Only lines holding the word "group" are wanted. Copy them from the listing below.
Data to process START
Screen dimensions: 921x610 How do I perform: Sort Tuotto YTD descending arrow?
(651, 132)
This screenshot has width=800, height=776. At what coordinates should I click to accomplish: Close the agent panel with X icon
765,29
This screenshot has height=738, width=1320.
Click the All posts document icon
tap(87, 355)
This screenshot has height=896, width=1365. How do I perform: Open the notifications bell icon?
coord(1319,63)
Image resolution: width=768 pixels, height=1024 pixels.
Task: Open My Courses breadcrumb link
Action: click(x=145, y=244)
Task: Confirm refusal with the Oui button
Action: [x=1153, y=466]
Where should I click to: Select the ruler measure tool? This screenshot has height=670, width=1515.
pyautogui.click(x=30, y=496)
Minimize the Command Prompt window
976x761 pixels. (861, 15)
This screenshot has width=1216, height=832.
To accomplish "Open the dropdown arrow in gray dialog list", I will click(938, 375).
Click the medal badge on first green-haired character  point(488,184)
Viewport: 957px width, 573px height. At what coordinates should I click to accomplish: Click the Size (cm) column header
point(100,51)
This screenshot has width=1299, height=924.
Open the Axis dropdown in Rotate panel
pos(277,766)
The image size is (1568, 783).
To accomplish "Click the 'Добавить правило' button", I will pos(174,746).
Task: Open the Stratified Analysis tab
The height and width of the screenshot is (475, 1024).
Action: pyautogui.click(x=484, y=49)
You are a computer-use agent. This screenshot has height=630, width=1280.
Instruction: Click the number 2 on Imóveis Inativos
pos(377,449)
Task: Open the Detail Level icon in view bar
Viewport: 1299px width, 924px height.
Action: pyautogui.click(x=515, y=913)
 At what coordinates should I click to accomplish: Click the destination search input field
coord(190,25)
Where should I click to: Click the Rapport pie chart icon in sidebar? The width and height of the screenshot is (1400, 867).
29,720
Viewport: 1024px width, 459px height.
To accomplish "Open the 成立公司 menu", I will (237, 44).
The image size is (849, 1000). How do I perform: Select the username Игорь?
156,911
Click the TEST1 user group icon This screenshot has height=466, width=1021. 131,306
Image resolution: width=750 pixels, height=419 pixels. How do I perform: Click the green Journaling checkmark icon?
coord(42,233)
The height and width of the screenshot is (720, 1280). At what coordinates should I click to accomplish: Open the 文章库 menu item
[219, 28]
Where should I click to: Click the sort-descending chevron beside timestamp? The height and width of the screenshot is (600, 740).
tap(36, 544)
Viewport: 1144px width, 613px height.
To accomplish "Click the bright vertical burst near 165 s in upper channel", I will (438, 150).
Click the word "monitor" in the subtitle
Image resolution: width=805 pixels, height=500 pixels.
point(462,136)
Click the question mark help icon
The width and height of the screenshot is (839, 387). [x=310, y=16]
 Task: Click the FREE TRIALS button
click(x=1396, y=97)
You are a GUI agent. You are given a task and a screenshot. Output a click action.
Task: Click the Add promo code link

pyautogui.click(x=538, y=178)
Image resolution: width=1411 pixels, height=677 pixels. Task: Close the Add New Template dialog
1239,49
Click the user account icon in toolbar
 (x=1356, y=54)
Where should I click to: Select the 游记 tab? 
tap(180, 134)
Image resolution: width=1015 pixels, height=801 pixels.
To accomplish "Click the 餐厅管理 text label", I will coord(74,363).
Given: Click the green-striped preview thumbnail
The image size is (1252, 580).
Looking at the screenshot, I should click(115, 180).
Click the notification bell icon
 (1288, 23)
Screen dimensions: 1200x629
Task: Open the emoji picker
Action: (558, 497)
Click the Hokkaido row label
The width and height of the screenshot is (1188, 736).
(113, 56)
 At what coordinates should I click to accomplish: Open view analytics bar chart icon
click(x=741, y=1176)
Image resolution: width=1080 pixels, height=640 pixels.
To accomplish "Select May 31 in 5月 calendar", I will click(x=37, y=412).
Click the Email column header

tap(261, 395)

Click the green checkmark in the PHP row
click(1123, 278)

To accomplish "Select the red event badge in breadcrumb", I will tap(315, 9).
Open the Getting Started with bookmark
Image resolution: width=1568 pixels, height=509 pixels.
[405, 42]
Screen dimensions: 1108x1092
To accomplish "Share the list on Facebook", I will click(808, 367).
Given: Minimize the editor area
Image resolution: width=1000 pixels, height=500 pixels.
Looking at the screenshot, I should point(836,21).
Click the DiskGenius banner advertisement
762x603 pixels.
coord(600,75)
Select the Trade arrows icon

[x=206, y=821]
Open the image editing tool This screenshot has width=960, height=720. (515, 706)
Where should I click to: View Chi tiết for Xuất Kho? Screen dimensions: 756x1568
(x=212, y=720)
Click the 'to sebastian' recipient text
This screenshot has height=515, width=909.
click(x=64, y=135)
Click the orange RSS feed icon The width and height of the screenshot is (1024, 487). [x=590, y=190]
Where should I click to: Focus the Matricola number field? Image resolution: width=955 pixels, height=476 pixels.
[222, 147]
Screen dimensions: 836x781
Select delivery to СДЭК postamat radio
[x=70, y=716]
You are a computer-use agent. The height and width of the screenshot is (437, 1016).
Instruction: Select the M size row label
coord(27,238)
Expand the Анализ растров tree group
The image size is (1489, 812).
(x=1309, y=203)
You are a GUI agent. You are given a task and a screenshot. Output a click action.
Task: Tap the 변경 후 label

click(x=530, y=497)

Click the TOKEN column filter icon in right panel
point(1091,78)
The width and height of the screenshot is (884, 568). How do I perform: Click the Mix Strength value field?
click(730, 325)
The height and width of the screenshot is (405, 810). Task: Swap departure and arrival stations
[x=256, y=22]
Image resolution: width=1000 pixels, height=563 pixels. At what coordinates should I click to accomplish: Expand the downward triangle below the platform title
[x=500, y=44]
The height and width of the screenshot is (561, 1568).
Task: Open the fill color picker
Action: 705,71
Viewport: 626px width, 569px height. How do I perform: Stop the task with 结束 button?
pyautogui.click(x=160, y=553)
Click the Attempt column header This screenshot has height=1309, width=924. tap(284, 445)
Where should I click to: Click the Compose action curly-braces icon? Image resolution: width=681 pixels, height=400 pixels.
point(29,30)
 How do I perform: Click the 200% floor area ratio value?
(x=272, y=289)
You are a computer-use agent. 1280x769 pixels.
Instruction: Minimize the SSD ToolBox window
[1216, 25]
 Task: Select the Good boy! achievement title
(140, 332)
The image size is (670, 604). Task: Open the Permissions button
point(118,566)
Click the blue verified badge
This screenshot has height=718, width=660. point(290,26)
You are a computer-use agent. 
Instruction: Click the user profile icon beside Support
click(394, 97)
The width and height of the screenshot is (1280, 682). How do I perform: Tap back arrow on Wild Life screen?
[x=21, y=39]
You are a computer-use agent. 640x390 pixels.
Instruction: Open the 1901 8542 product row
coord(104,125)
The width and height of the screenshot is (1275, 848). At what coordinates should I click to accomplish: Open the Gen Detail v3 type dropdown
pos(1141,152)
Data to process END
### Answer:
Click the TEST1 user group icon This screenshot has height=466, width=1021. 131,306
Expand the Анализ растров tree group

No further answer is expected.